In summary, the conversation discusses the calculation of terminal p.d., resistance, and power output in a circuit involving a car battery with an e.m.f. of 12V and internal resistance of 0.04 ohms, a starter motor drawing 100A, and headlamps rated at 12V and 36W. The conversation also raises questions about the relationship between voltage, power, and resistance in this circuit.
  • #1
T7
18
0
Hi,

Here's the question:

"A car battery has an e.m.f. of 12V and an internal resistance of 0.04 ohms. The starter motor draws a current of 100A. a.) What is the terminal p.d. of the battery when the starter motor is in operation? b.) If the headlamps are rated at 12V, 36W, what is their resistance? c.) To what value will their power output decrease when the starter motor is in operation?"​

a.) I get the terminal p.d. for the first part as follows:

V = E - IR = 12 - 0.04 x 100 = 8 volts

b.) Now, as I understand the next part, the starter motor has not been engaged yet and the headlamps are presumably in parallel.
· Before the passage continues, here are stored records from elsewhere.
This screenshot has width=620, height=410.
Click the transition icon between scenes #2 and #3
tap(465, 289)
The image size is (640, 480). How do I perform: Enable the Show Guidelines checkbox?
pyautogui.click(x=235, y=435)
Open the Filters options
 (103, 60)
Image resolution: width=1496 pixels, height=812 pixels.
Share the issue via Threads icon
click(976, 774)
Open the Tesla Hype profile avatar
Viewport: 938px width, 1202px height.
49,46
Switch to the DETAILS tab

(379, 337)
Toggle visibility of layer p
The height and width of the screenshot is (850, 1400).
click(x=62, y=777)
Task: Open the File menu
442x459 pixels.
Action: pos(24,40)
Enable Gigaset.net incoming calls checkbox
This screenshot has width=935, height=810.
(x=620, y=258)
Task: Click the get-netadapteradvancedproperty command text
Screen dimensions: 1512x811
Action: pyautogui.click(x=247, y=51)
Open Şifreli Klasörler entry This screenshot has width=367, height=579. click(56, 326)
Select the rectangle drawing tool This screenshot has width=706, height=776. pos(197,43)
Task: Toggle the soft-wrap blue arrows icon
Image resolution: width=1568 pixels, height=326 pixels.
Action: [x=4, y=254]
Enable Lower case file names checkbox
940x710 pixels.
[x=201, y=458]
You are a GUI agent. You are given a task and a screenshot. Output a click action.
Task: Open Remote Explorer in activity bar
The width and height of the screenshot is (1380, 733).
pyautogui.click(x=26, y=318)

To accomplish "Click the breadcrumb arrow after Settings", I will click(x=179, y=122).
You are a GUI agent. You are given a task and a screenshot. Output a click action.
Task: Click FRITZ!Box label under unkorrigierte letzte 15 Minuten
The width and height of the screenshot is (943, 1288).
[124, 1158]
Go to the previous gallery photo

But if the battery has an e.m.f of 12V, how can it power them? Moreover, how can their resistance be calculated as asked? Presumably the E.M.F. of 12 is equal to the lost volts (I x 0.04) plus the voltage across the lamps. But since the voltage across the lamps isn't going to be less than 12 (is it?), isn't one of the terms in the equation E = Ir + V going to have to be zero (?!)

[ c.) If I can get part b.) right, I don't think there will be any problems with c.) ]

I'm obviously misunderstanding something here. Can someone explain?

Cheers!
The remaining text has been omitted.